■ **TASK STATEMENT**
Your output should consist solely of the lines from the one holding "Click the sword icon in the game logo" to the end of the records below, inclusive, reproduced exactly and free of pictures.

■ **RECORDED DATA**
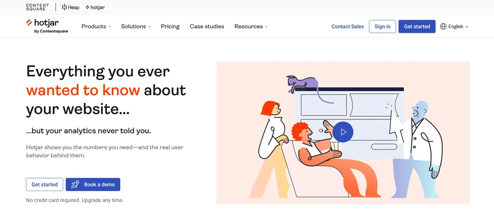Click the globe icon next to English
This screenshot has width=494, height=224.
(443, 26)
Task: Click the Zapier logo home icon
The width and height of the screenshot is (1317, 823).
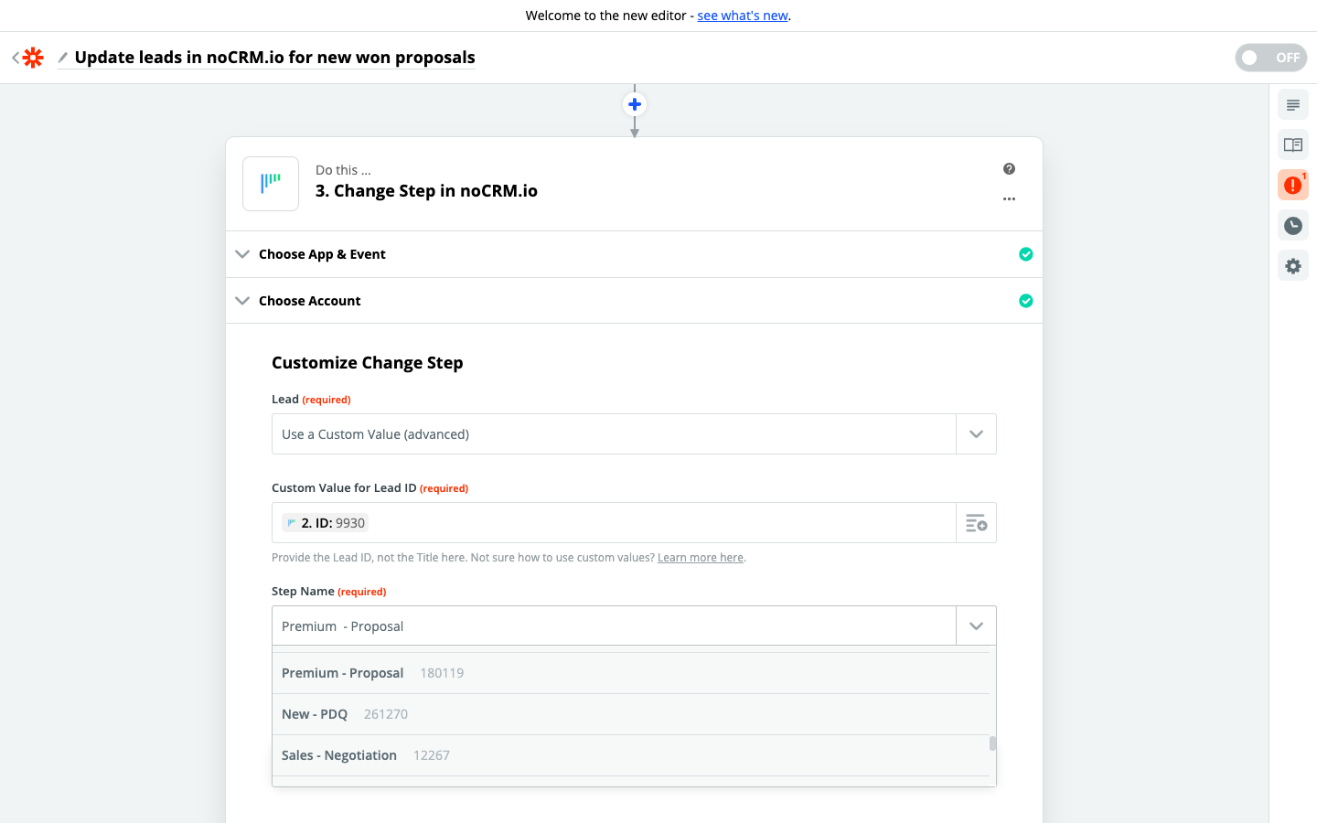Action: coord(33,58)
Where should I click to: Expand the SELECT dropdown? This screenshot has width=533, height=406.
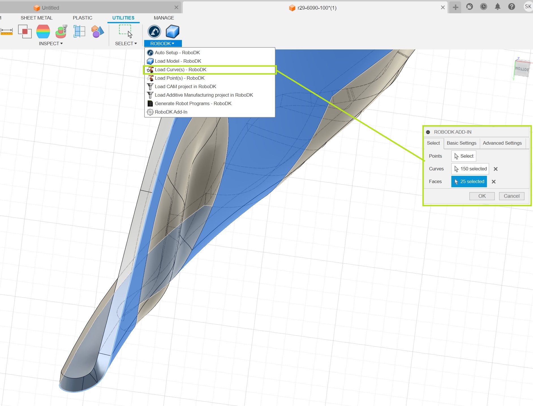126,44
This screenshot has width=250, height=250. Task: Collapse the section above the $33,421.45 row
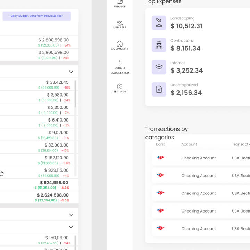click(71, 72)
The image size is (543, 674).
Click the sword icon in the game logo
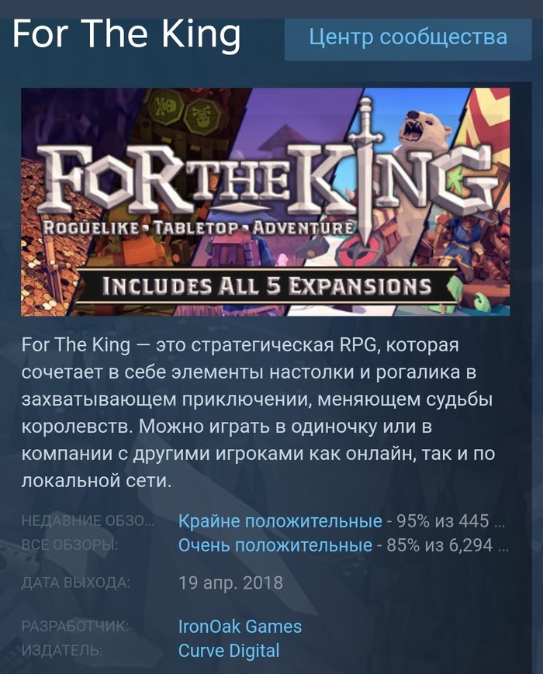(x=365, y=172)
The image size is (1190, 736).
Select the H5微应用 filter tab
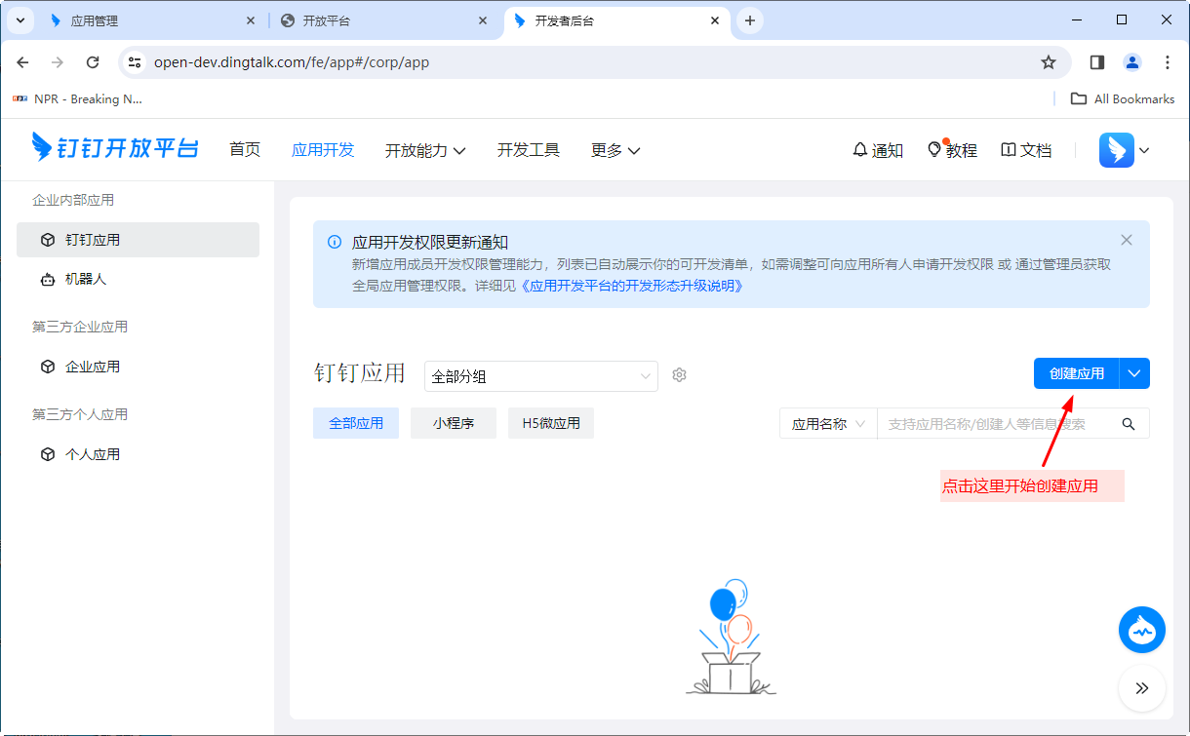(x=551, y=423)
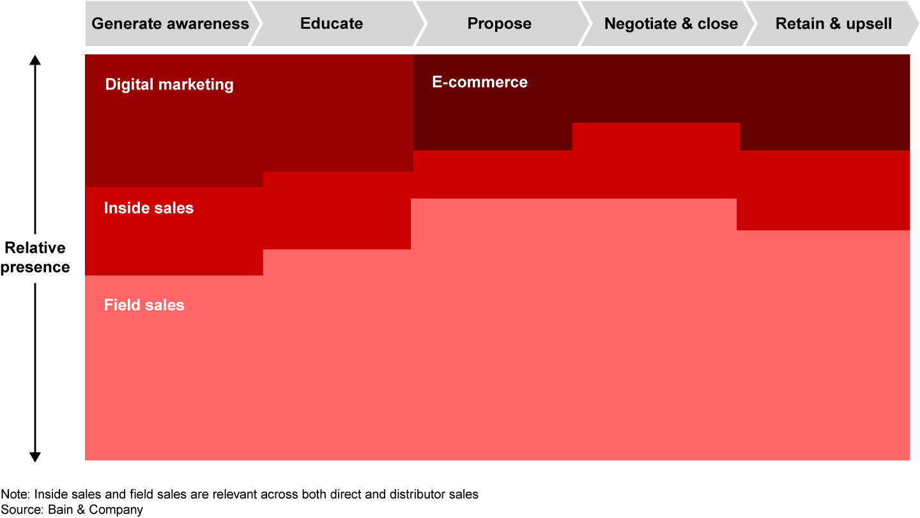920x518 pixels.
Task: Click the downward arrowhead on the axis
Action: coord(35,455)
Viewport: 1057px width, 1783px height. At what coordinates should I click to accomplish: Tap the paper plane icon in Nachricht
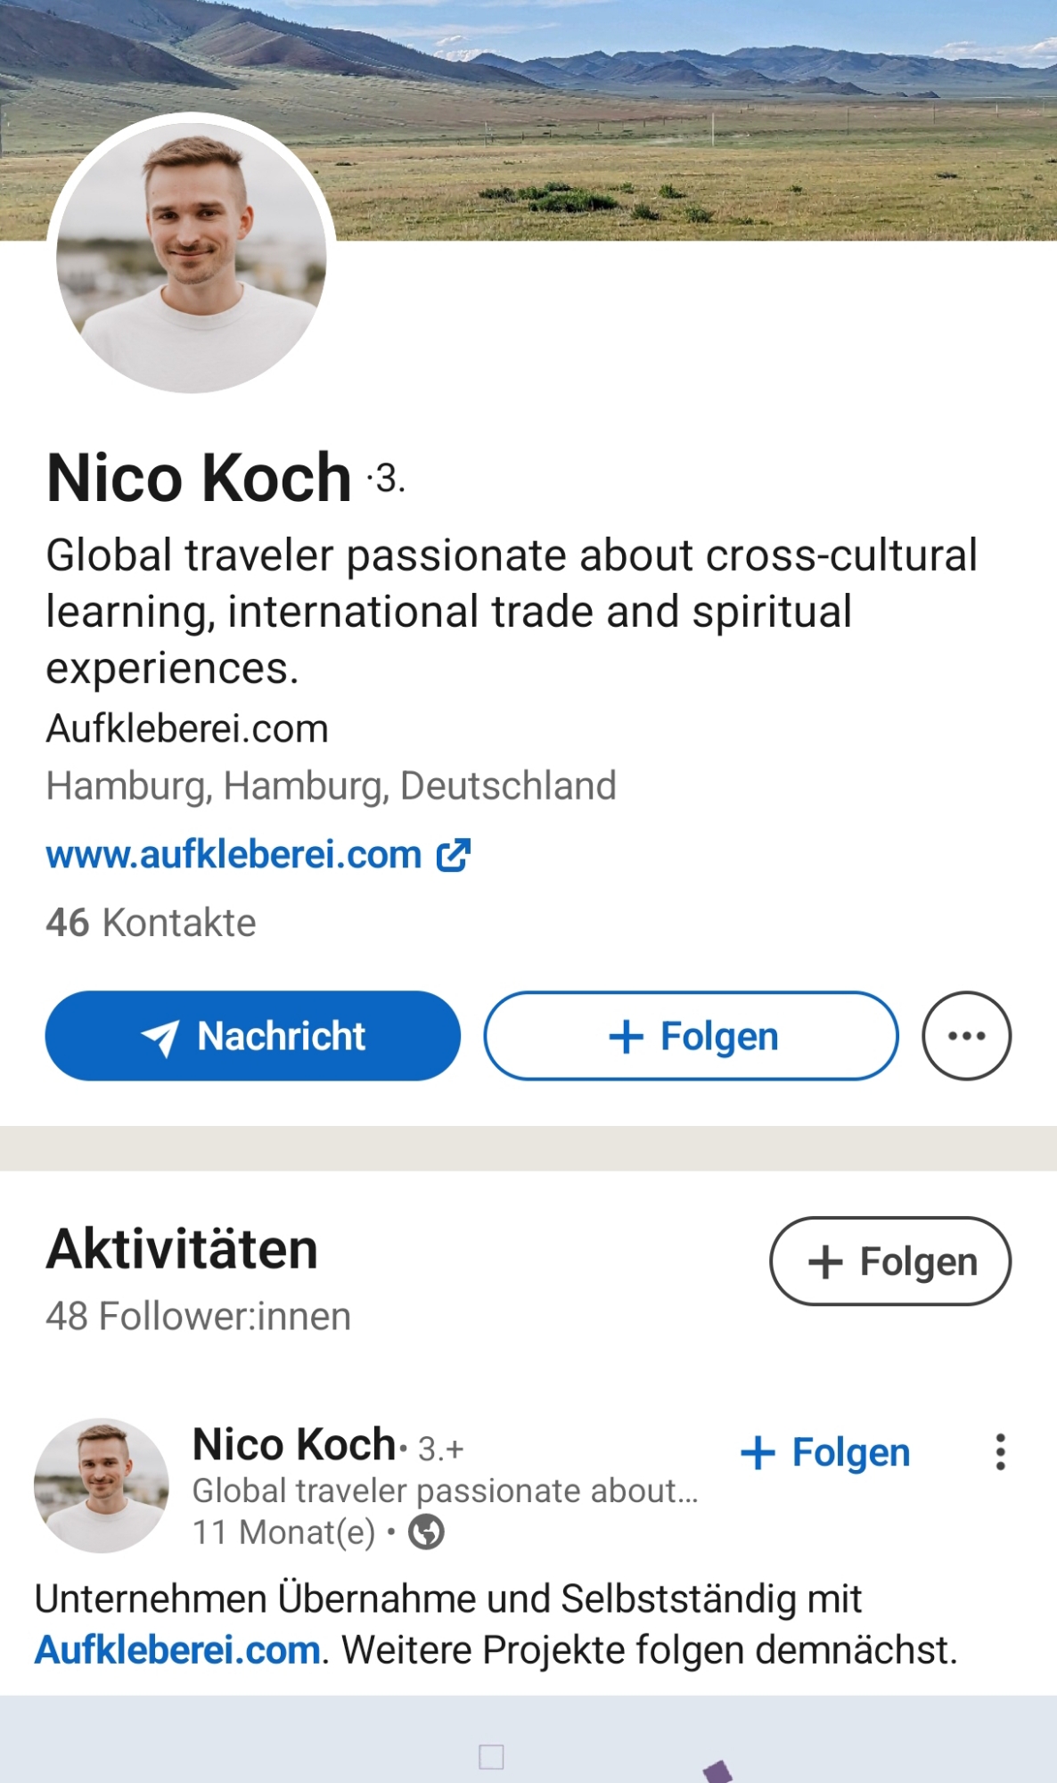[x=160, y=1037]

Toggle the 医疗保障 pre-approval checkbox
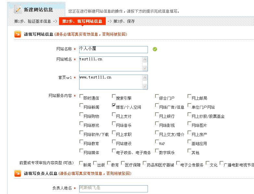(x=123, y=163)
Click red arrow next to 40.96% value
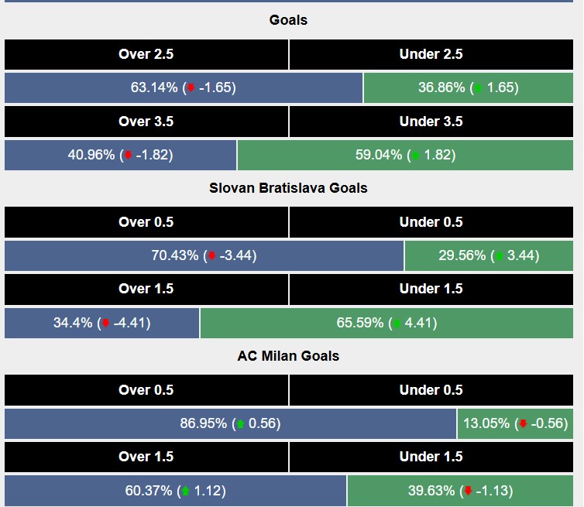 (x=129, y=156)

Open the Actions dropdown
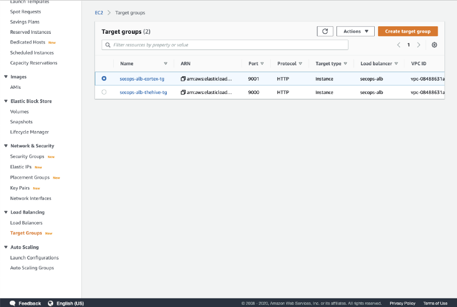tap(355, 32)
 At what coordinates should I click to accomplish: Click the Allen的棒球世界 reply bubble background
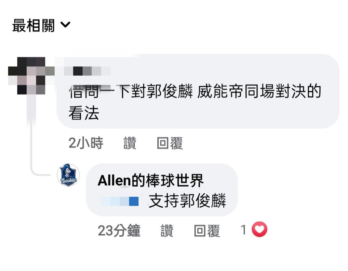pos(162,190)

■ **OUTPUT BELOW**
Click the sword icon in the game logo
(x=365, y=172)
The image size is (1190, 736).
Select the H5微应用 filter tab
(x=551, y=423)
920x518 pixels.
Task: Click the downward arrowhead on the axis
Action: coord(35,455)
Viewport: 1057px width, 1783px height. At what coordinates should I click to accomplish: Tap the paper plane icon in Nachricht
[x=160, y=1037]

Toggle the 医疗保障 pre-approval checkbox
(x=123, y=163)
Click red arrow next to 40.96% value
 (x=129, y=156)

Open the Actions dropdown
tap(355, 32)
 At what coordinates should I click to accomplish: Click the Allen的棒球世界 reply bubble background
pos(162,190)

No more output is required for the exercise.